The third company (and third man) in the triangle tended to choose a less conspicuous path. Nevertheless, Dayton Metal Products Company, and its principal owner Colonel Harold E. Talbott, also played an important role in Dayton industry. By the late teens, in fact, the Talbott business interests were almost a triangle in themselves. Besides Dayton Metal Products, the Talbott family also owned the Dayton-Wright Airplane Company, whose chief executive officer was the Colonel’s son Harold, Jr. Dayton Metal Products Company also included a substantial research and development arm, which was later spun off as Dayton Research Laboratories within General Motors.
In the spring of 1916, Deeds and Kettering were in negotiations to fold some of their business interests into the United Motors Company. When the deal closed in May, they received shares of United Motors stock and an estimated seven million dollars in cash (more than $160 million in 2018 dollars).
Among their plans for this money, Deeds and Kettering intended to realize a long-harbored dream, one heavily advocated by F. B. MacNab, to develop a major recreational facility for the benefit not only of their own employees, but ultimately for the entire population of Dayton. This was in keeping with their vision of themselves as progressive industrialists in a new, modern age. It was a vision that Colonel Talbott shared. A 1918 article in the Dayton Daily News describes benefits provided by Dayton Metal Products to its employees. These included “group life insurance, box lunches for all employees, savings account plan, factory newspaper, free medical, dental and legal advice and reading rooms.” [DDN, April 28, 1918, page C2]
The industrialists eyed a peninsula of land at the confluence of the Great Miami and Stillwater Rivers north of downtown Dayton to host their employee playground. The land was divided into two large parcels. The first and biggest parcel consisted of approximately 105 acres along the east bank of the Stillwater River, extending a little over a half mile down from its northern boundary to the confluence of the Stillwater and Great Miami. The land had been owned by another prominent Dayton family, the Meads, from 1858 until Deeds and Kettering purchased it. They immediately made space for baseball diamonds, and by July 1916, company amateur teams were playing on the site, which they already called “Triangle Park.”
The second parcel, to the east of the first, was smaller at about 35 acres. However, it boasted a key feature the larger plot did not: a natural amphitheater that would be useful for hosting large sporting and other events. One of the former owners, Charles Swadner, had dubbed the land “Idylwild,” after a similarly scenic place he had seen traveling in the South. With the resources of the Triangle companies, it would be possible to develop the park, including installing landscaping and facilities for camping, picnics, boating, swimming, dancing and sports, such as football.
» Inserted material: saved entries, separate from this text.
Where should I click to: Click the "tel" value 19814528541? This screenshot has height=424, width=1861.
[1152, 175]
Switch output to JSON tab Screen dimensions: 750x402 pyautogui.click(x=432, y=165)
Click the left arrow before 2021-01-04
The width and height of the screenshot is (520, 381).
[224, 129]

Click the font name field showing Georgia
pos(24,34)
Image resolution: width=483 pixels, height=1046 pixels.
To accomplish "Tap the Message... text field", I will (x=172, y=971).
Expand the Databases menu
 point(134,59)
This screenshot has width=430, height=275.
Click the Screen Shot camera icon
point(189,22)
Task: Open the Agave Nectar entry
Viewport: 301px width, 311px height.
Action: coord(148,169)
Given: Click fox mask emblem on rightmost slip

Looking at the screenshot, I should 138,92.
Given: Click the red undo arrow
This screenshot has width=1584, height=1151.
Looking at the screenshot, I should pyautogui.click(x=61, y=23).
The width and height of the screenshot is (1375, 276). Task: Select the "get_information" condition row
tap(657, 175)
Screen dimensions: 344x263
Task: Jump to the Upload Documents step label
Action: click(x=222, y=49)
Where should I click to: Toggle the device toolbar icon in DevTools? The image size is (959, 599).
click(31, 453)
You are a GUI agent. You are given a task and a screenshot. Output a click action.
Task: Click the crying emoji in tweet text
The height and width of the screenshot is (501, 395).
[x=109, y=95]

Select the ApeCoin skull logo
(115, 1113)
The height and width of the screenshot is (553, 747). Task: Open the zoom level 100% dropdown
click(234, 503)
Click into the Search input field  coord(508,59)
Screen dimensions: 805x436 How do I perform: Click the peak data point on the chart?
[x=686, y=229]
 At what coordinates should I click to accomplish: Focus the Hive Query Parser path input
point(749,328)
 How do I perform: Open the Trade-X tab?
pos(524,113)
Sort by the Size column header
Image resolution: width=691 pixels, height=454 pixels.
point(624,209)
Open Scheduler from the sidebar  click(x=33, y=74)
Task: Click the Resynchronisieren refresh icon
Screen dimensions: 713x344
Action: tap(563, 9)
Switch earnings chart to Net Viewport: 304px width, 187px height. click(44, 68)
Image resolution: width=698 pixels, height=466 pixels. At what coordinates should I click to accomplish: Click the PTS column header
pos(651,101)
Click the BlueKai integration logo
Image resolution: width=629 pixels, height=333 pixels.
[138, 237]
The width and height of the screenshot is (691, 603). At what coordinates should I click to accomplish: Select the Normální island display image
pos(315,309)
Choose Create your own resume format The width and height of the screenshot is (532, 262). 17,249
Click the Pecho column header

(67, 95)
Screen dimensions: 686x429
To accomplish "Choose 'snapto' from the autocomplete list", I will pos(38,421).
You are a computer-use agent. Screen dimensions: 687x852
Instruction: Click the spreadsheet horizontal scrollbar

Deeds and Kettering closed the deal and took over Old Idylwild Park in Mid-August of 1916. To oversee the operation of the new combined park, the Triangle companies established an executive committee consisting of one person appointed by each of the three companies. The Delco representative and chair of the committee was F. B. MacNab, who had worked hard behind the scenes to make the park a reality. The young man appointed as Dayton Metal Products Company’s representative on the committee was Nelson Talbott.